◆ Exercise inputs ◆
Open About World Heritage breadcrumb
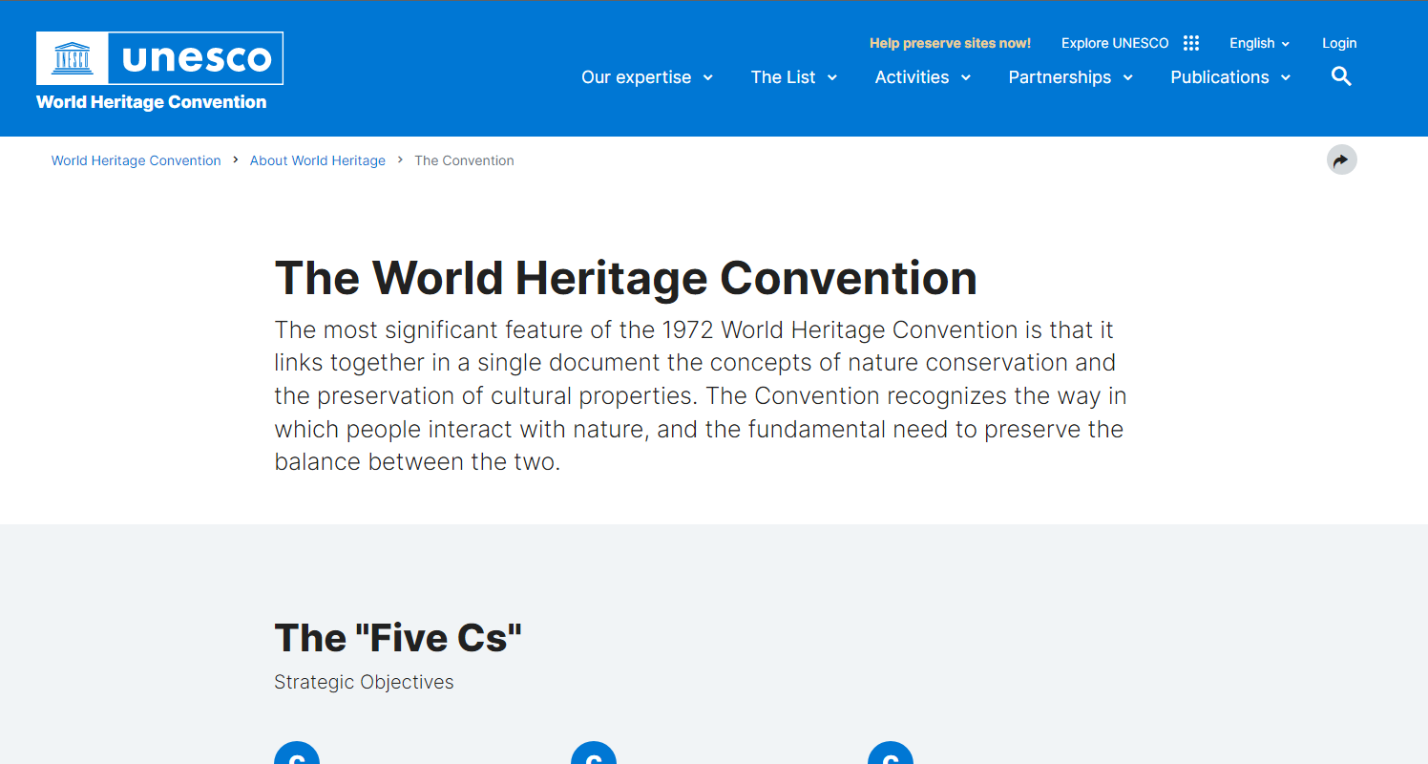 coord(317,160)
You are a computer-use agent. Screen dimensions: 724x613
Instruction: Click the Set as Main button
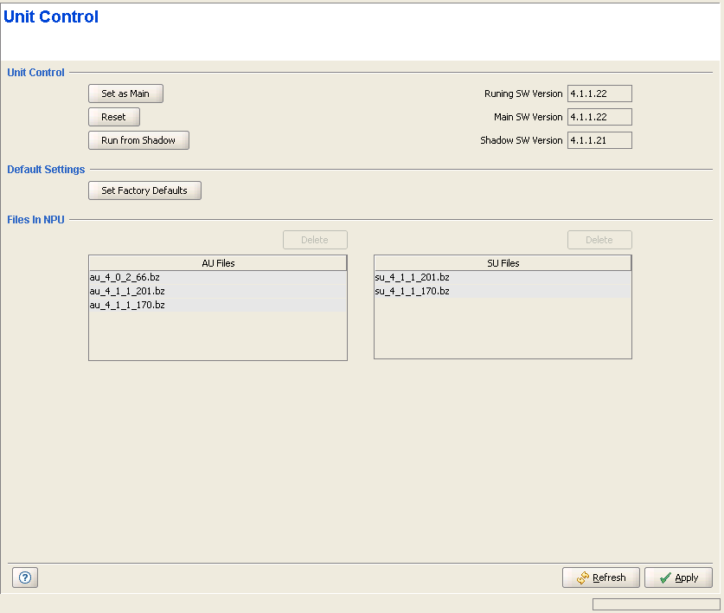pyautogui.click(x=125, y=94)
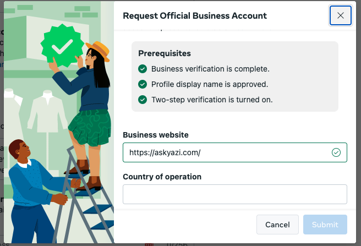This screenshot has width=361, height=246.
Task: Select the "Business verification is complete" text
Action: pyautogui.click(x=210, y=69)
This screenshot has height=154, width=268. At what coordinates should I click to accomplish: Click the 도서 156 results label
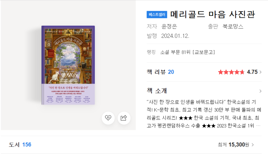click(x=20, y=145)
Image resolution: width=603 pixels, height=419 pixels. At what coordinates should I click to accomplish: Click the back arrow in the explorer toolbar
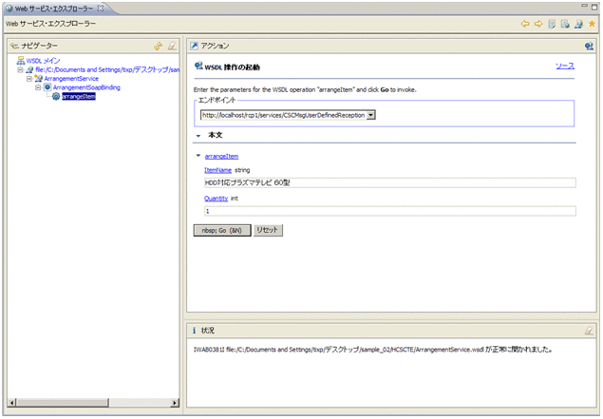[524, 24]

◆ Directions for this task ◆
Report how many lines in the rows above contain the string "coordinates", treating uppercase and lowercase letters as distinct. Give only the number.

◆ Task answer ◆
2